He cautioned that a judge’s role ends with deciding cases, not seeking visibility, and stressed restraint, clarity, and truth in speech

Supreme Court judge Justice PS Narasimha has warned that judges seeking public attention, especially after retirement, risk undermining the very essence of justice. Speaking at a felicitation ceremony for Justice AS Chandurkar, recently elevated to the Supreme Court, he said that a judge’s real power lies in restraint, precise reasoning, and letting judgments, rather than personal personality, speak for themselves.

Addressing the Nagpur High Court Bar Association, Justice Narasimha said today’s legal profession encourages lawyers and judges to always be in the limelight, often at the cost of clarity and truth. “We always want to be in the centre stage. That is what the profession demands. That is how the system is working. But in this pursuit, we may be moving away from the truth,” he said, emphasizing that both lawyers and judges must cultivate brevity, clarity, and restraint in speech and writing.

He highlighted that social media and public visibility have amplified the temptation for judges to speak excessively. “Sitting judges might get attracted, and post-retirement judges think that the time has come when I have to talk now as if it’s a full-time job. That is not the way the system should work,” Justice Narasimha said. He underlined that every word a judge speaks should serve truth and the collective welfare of society.

"The way the system should work is measured speech, measured talk, and thinking before saying anything. A judge should see if his words would actually lead to the truth and whether his speech leads to the prosperity of one and all. Keep these two principles in mind, and I think our profession will do much better," he said.

Moreover, stressing the essence of judicial restraint, Justice Narasimha said judges must disappear in the process of justice.

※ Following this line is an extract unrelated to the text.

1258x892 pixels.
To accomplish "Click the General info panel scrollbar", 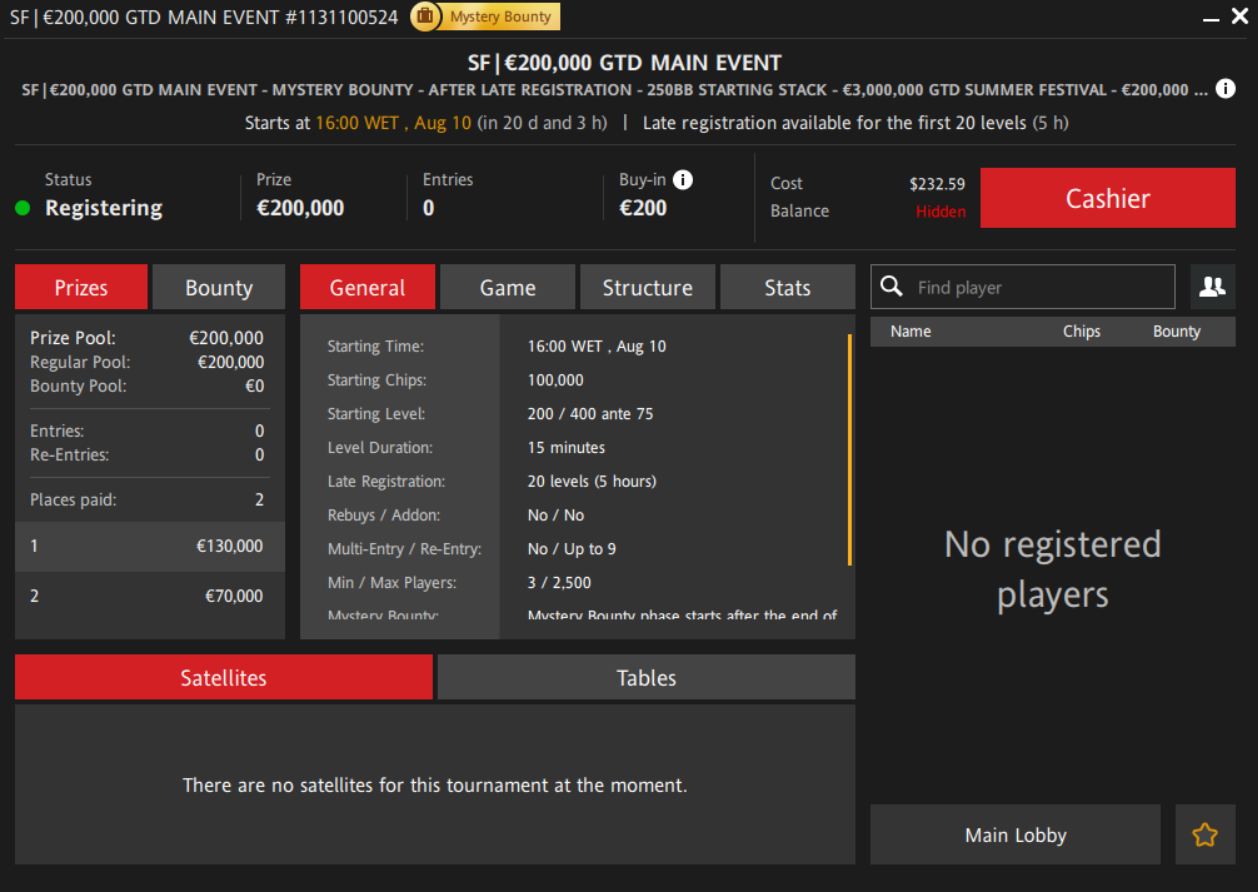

“Justice dispensation requires the disappearance of a judge. The judge should not be seen. A judge has no business to be there in the process except that he decides. His personality, so to speak, as an individual having written a better judgment, all this is unnecessary. Judge does nothing more than decide the case, and he disappears,” he said, highlighting the need for judges to let their decisions, not personal recognition, define their work.

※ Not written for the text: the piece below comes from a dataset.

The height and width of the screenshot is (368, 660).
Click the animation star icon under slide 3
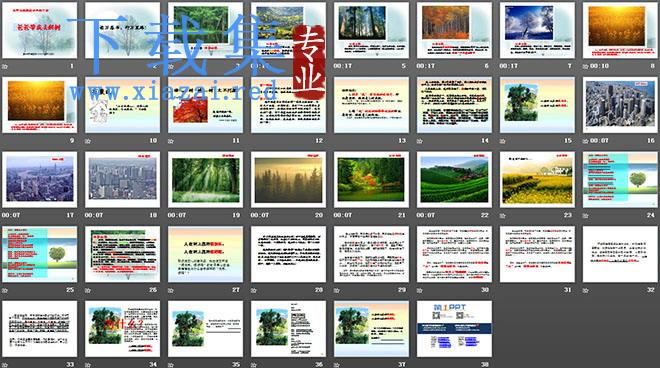point(170,67)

Justice Narasimha praised Justice AS Chandurkar for exemplifying this disciplined approach. He noted Chandurkar’s ability to remain silent unless necessary and his precision in writing judgments. Recounting an arbitration case, Justice Narasimha said Chandurkar had distilled a complex factual matrix into a clear, concise judgment, leaving out irrelevant details. “Precise facts interconnected to one another, straight leading to the decision that needs to be taken, without any difficulty. I was a bit jealous to see how beautifully he crafted the judgment,” he said.

Justice Narasimha also called on lawyers to share responsibility in judicial decision-making by limiting arguments to relevant points and collaborating before hearings. “The obligation on the shoulders of the lawyers to help a judge in decision-making was not put till now. It is time actual collaboration must take place,” he said.